Human family tree
February 12, 2009 - 200th anniversary of the birth of British naturalist Charles Darwin, who formulated the theory of evolution as a result of observations made on a five-year surveying expedition on board the ship HMS Beagle.
When Charles Darwin’s “On the Origin of Species” appeared in 1859 he knew nothing of genes and DNA, it would take nearly a century more before James Watson and Francis Crick deciphered the structure of the molecule that contains the blueprint for building an organism.
Now, however, Darwin’s theory of adaptation by natural selection -- the process by which organisms change to better fit their environment -- is shaping genetic research today.
For years researchers have puzzled over whether adaptation continues to play a major role in human evolution or whether most changes are due to neutral, random selection of genes and traits.
A study published last year by Henry C. Harpending of the University of Utah and John Hawks of the University of Wisconsin–Madison found that over the past 10,000 years humans have evolved as much as 100 times faster than at any other time since the split with our earliest human ancestor some 7.2 million years ago.
Another study by Pardis C. Sabeti of Harvard University and her colleagues looked for signs of natural selection across the human genome.
“We are currently finding the genetic variations that have arisen through evolution to enhance survival and reproductive success,” Sabeti said. “These include variations that protect from infectious disease, act against a changing environment and sun exposure, or help in metabolism with changing diets.”
As recently as 6,000-12,000 years ago, the evolution of a gene for skin colour resulted in the lighter skin shades in populations at northern latitudes. Lighter skin enabled humans to capture more sunlight to make Vitamin D.

▶ STUDY MATERIAL:
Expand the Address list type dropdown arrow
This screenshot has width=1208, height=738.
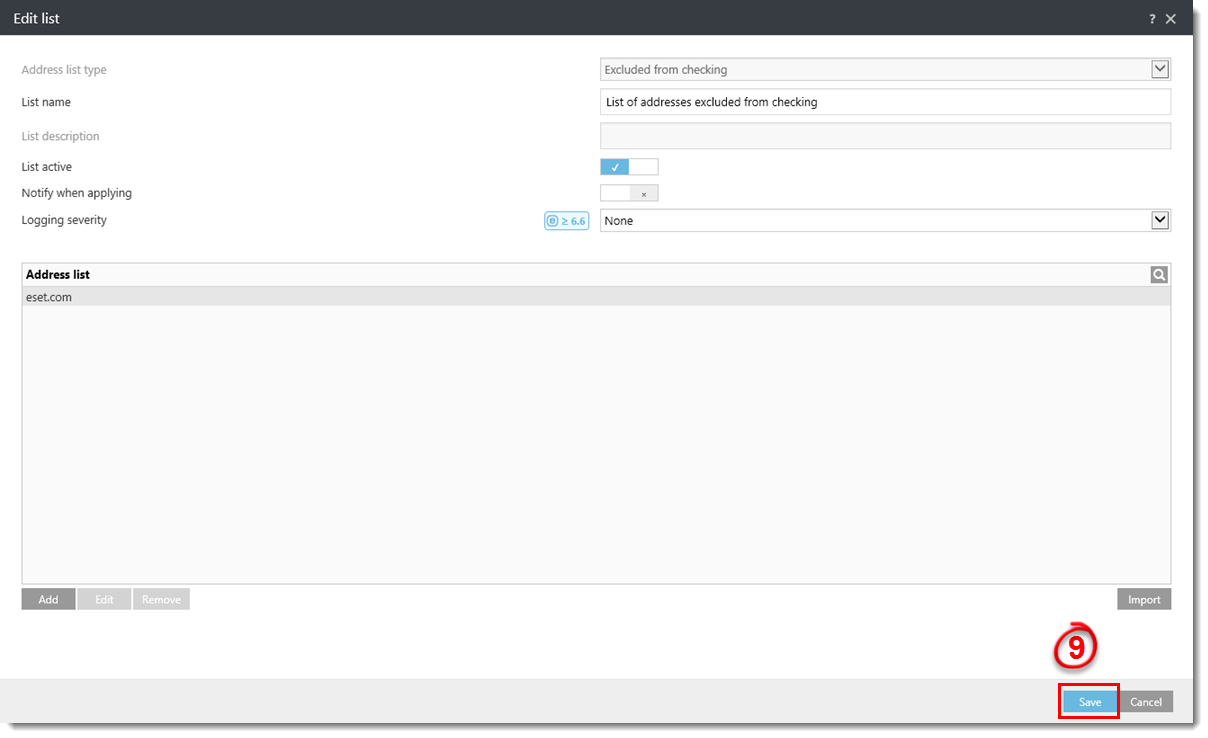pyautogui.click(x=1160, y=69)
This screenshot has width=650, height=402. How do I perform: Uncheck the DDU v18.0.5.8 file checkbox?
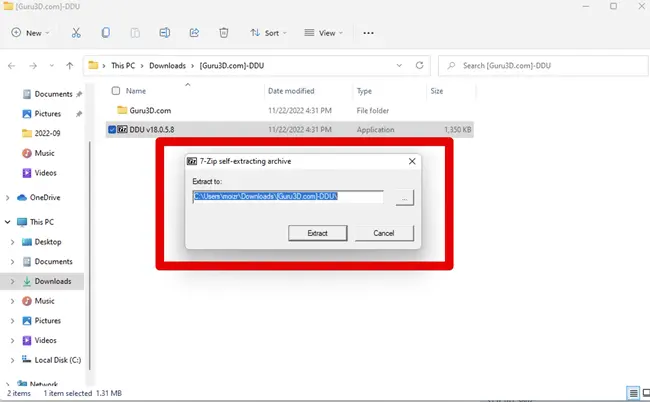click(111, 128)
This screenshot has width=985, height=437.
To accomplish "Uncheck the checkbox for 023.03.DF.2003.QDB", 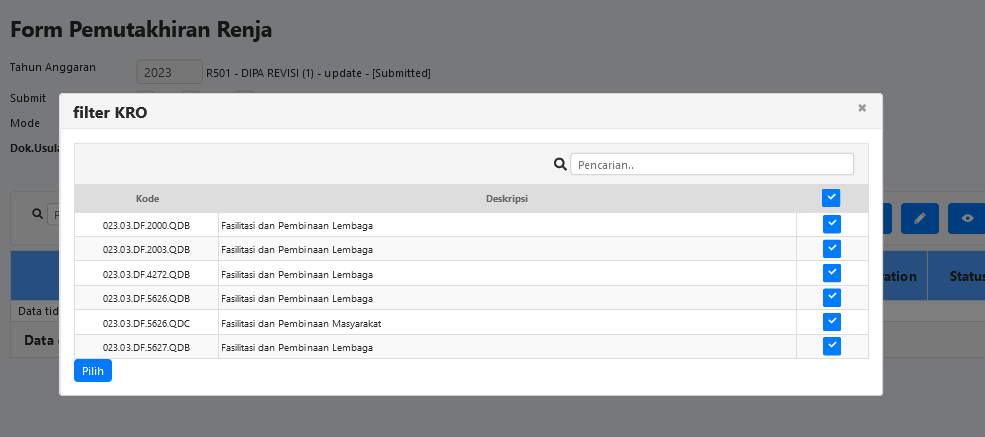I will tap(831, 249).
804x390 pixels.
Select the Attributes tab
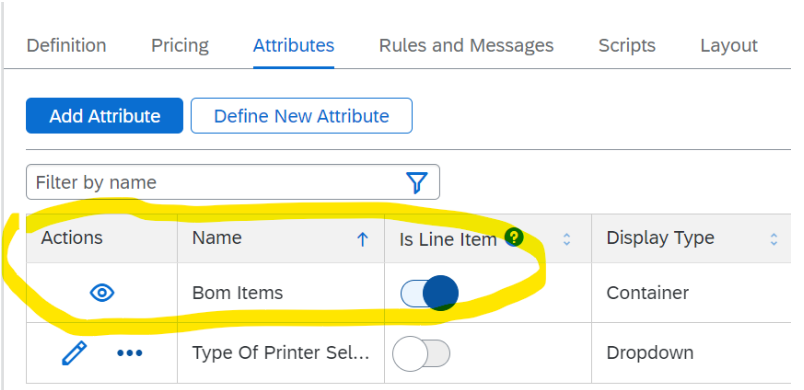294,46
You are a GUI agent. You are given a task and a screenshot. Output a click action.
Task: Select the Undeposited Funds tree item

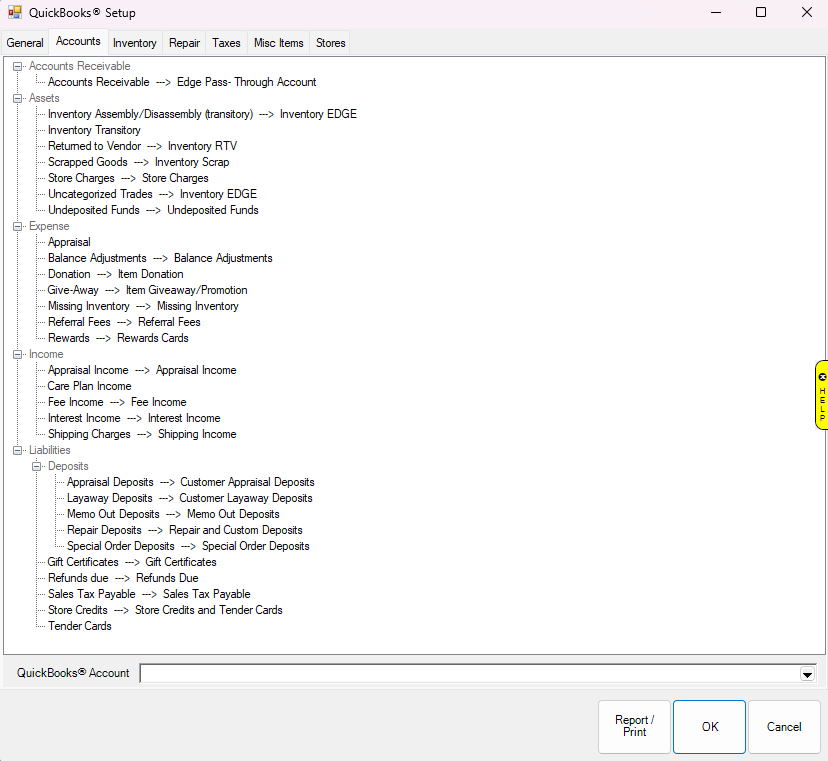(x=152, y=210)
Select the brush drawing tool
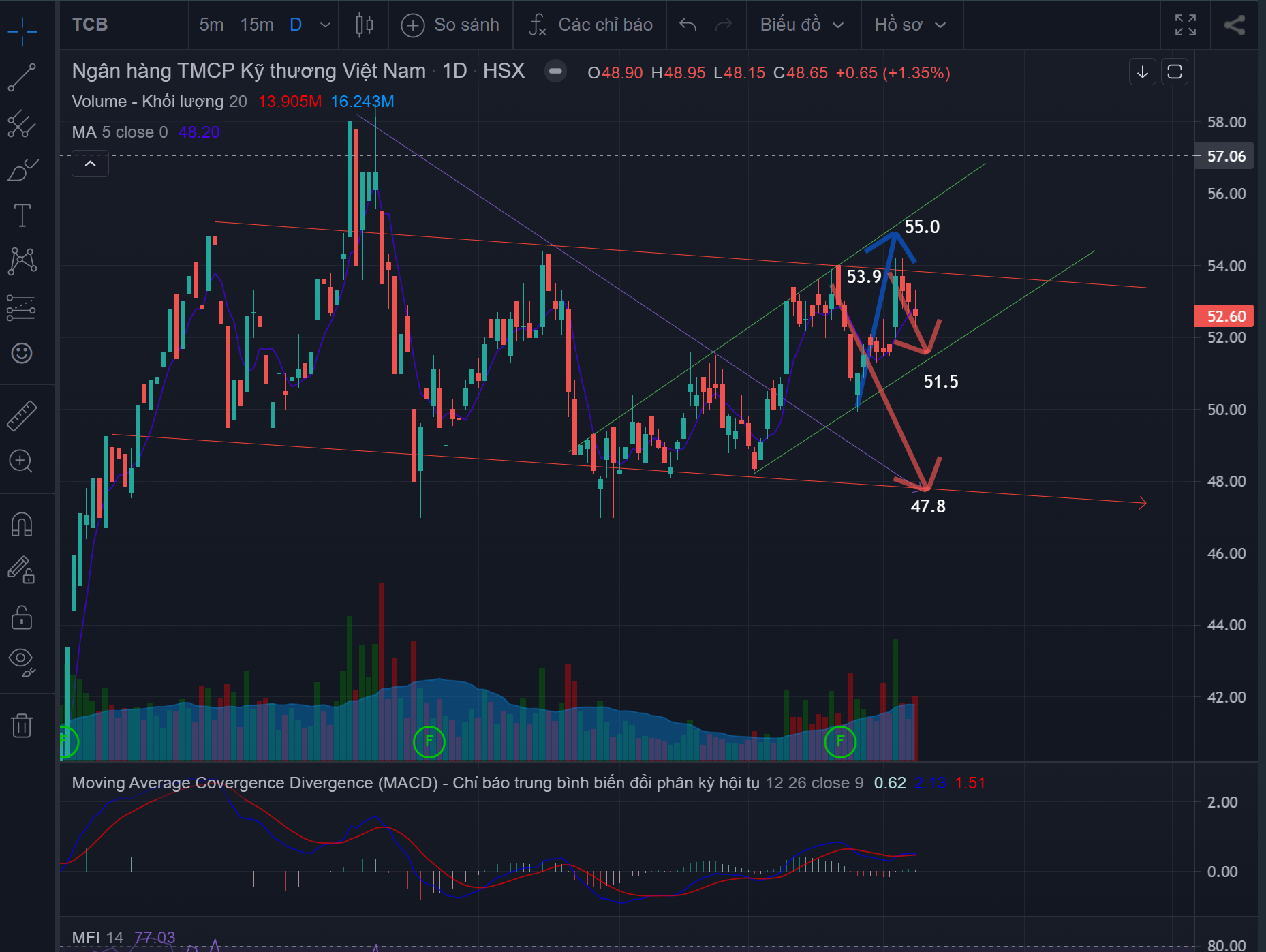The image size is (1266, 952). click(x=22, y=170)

▶ WORK INSTRUCTION A:
Write out the part of the article on Darwin and human evolution from "A study published" to "million years ago.".
▶ WORK INSTRUCTION B:
Extend the article on Darwin and human evolution, picking up after its final sentence.
None of the material is needed for the work here.

▶ EXPECTED ANSWER A:
A study published last year by Henry C. Harpending of the University of Utah and John Hawks of the University of Wisconsin–Madison found that over the past 10,000 years humans have evolved as much as 100 times faster than at any other time since the split with our earliest human ancestor some 7.2 million years ago.

▶ EXPECTED ANSWER B:
Other examples include resistance to Lassa fever virus and partial resistance to other diseases, such as malaria, among some African populations.
Sabeti’s research is giving some insight into how certain traits develop over time and in certain regions. For instance, dairy herding arose in the past 10,000 years -- a period corresponding to just 400 or so human generations -- over which time lactose tolerance developed rapidly in some humans.
“All mammals drink milk from their mothers when young,” Sabeti explained, “but a lifelong tolerance for milk wasn’t historically normal”.
In 2002, a mutation was traced in the DNA that controls production in the intestines of the enzyme lactase. This adaptation enabled Europeans to rely on cows and milk products over time, said Sabeti.
More recently, different mutations affecting the same gene were found to predominate in East African and Saudi Arabian populations who traditionally herd milk-producing goats and camels, illustrating how culture can reinforce the forces of evolution.
“Common genetic variations that have arisen relatively recently are clear signs of the work of natural selection,” says Sabeti. “But we are only at the beginning of this long and exciting process.”